**SUPPLIED TEXT**
Biosensor case results

Update Stella Givanoudi - February 2018

(A) Development of an aptamer-based biosensor for seafood quality control

A novel impedimetric biosensor was developed by the BIOS group (Professor P. Wagner) at KU Leuven. The Differential Impedimetric Sensor Cell, a.k.a. DISC, includes two chips with up to 4 sensing spots. The aptamer functionalized chips are placed inside the modules on either side of a flowcell with a capacity of 310 μl. The temperature of the sample solution inside the flowcell can be kept constant at the desired value. A Faraday cage protects the device from external electronic noise. The DISC is accompanied by a costume-made Electronic Base Unit, see Picture 1, for which also the software and a user interface were developed. It can be connected to syringe pumps (up to five) for the automatic exchange of fluids inside the flowcell. The impedance, temperature and pumping settings are controlled through the software, which also enables the real-time monitoring of the impedance and temperature data inside the flowcell. 

Pic 1: On the left, the Differential Impedimetric Sensor Cell “DISC” connected to the Electronic Base Unit (on the right).

Update Stella Givanoudi - January 2018

(A) Development of an aptamer-based biosensor for seafood quality control

A DNA-conjugated gold nanoparticles-based colorimetric assay was applied for the detection of histamine in buffer solution using two of the pre-selected histamine aptamers. A concentration-dependent response was observed. In the same assay no response was observed for the structurally similar compound, L-histidine, confirming the aptamer’s specificity for histamine. The same assay was performed for the cadaverine and putrescine aptamers, which were tested against the biogenic amines cadaverine and putrescine, respectively.

Engineering of Functional Interfaces 2017 - Stella Givanoudi - August 2017

At the 28th and 29th of August, Stella participated at a conference on Engineering of Functional Interfaces, Marburg (Germany). 

She presented a poster and pitch on "Selection and characterization of aptamers for the detection of biogenic amines".  
The poster can be found here.

Update Stella Givanoudi - June 2017

(A) Development of an aptamer-based biosensor for seafood quality control 

We have selected 21 aptamers able to recognize three biogenic amines: Histamine, Cadaverine and Putrescine. For this purpose, we conducted magnetic-bead-based SELEX (Systematic Evolution of Ligands by EXponential enrichment). The aptamers were obtained by selection from an initial random DNA oligonucleotide library. In preparation for SELEX, the amino acids L-histidine, L-lysine and L-ornithine (which are the precursors of histamine, cadaverine and putrescine, respectively) were immobilized with EDC coupling on the surface of magnetic beads covered with -NH2 functional groups. The immobilization was verified by FT-IR ATR spectroscopy and UV/VIS spectroscopy.

**RAW DATA**
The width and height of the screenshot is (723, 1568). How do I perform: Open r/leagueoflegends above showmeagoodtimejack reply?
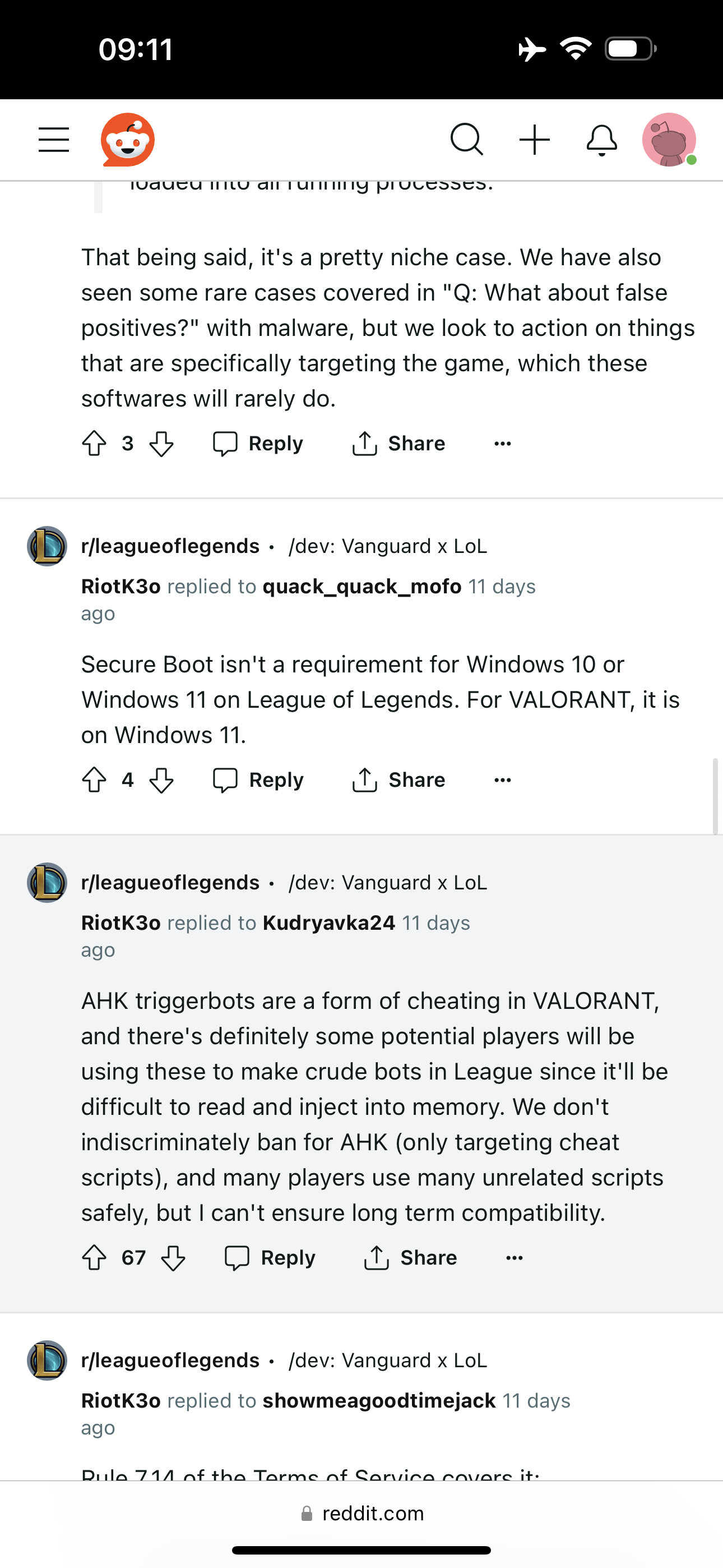pos(170,1360)
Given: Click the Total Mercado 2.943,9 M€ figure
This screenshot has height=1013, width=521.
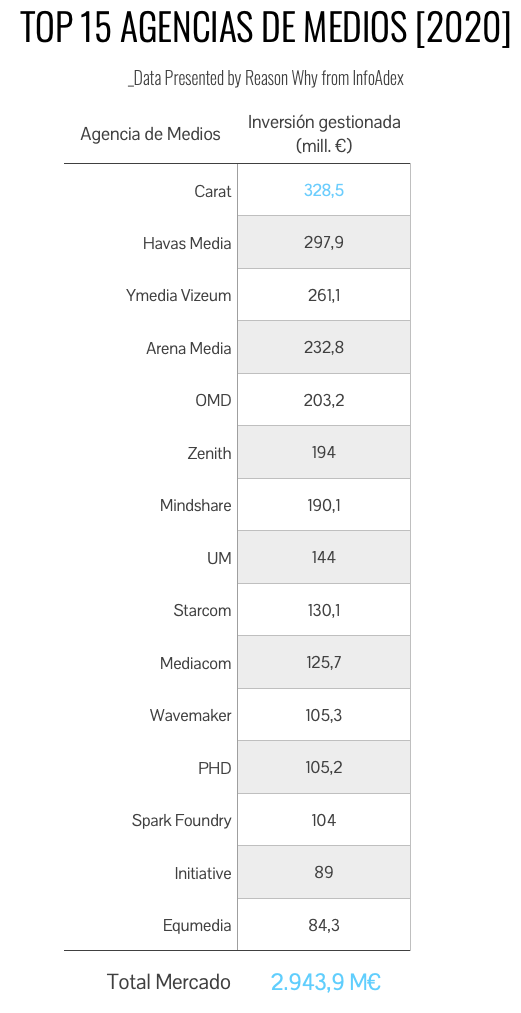Looking at the screenshot, I should point(326,983).
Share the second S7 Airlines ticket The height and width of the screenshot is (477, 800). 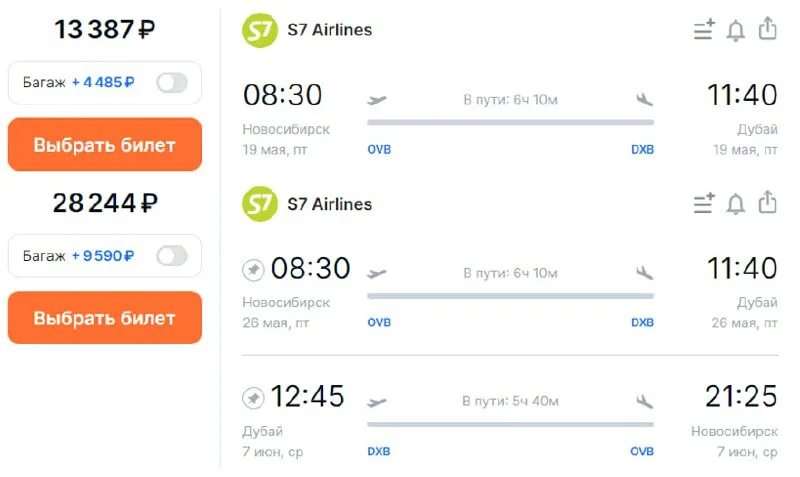click(767, 203)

**WHAT YOU NEED TO DO**
(a) Translate the following sentence from the biosensor case results into French: "A Faraday cage protects the device from external electronic noise."
(b) According to the biosensor case results, what is the capacity of the flowcell in the Differential Impedimetric Sensor Cell?
(c) Continue the biosensor case results from their last sentence.

**RESPONSES BY ITEM NUMBER**
(a) Une cage de Faraday protège l'appareil contre les bruits électroniques externes.

(b) 310 μl.

(c)
Pic 1: Immobilization of amino acids on the surface of Magnetic beads.

Post-SELEX characterization for all aptamers was accomplished with fluorescence-based binding assay in order to determine the affinity of the aptamers for the target-compounds. Selected aptamers are also being tested with quartz-crystal microbalance with energy dissipation monitoring (QCM-D) and Impedance in order to determine the selectivity of the selected aptamers for the target-compounds. The selected aptamers will be used for the construction of a novel impedimetric sensor.

(B) The development of surface imprinted polymer based biosensors for Campylobacter species 

The set-up for the imprinting of the bacteria in the polyurethane layer was tested using the Escherichia coli strain 8739. The imprinting of three Campylobacter species (Campylobacter coli, Campylobacter jejuni and Campylobacter lari) was tried using inactivated bacteria. For this purpose, inactivation experiments were conducted. The attempts for inactivating the bacteria include inactivation through heating at 55°C, 65°C, 75°C, 85°C at various incubation times and the use of the following reagents 100% EtOH, 5mM Silver nitrate and formaldehyde. Inactivation of the bacteria was checked with microscopy and plating in CCDA agar medium. From the above methods, incubation of the bacteria with formaldehyde were the most successful. It was important to verify through microscopy that the bacteria maintain their shape after the inactivation. This is crucial for the successful imprinting and the detection of the bacteria from the biosensor.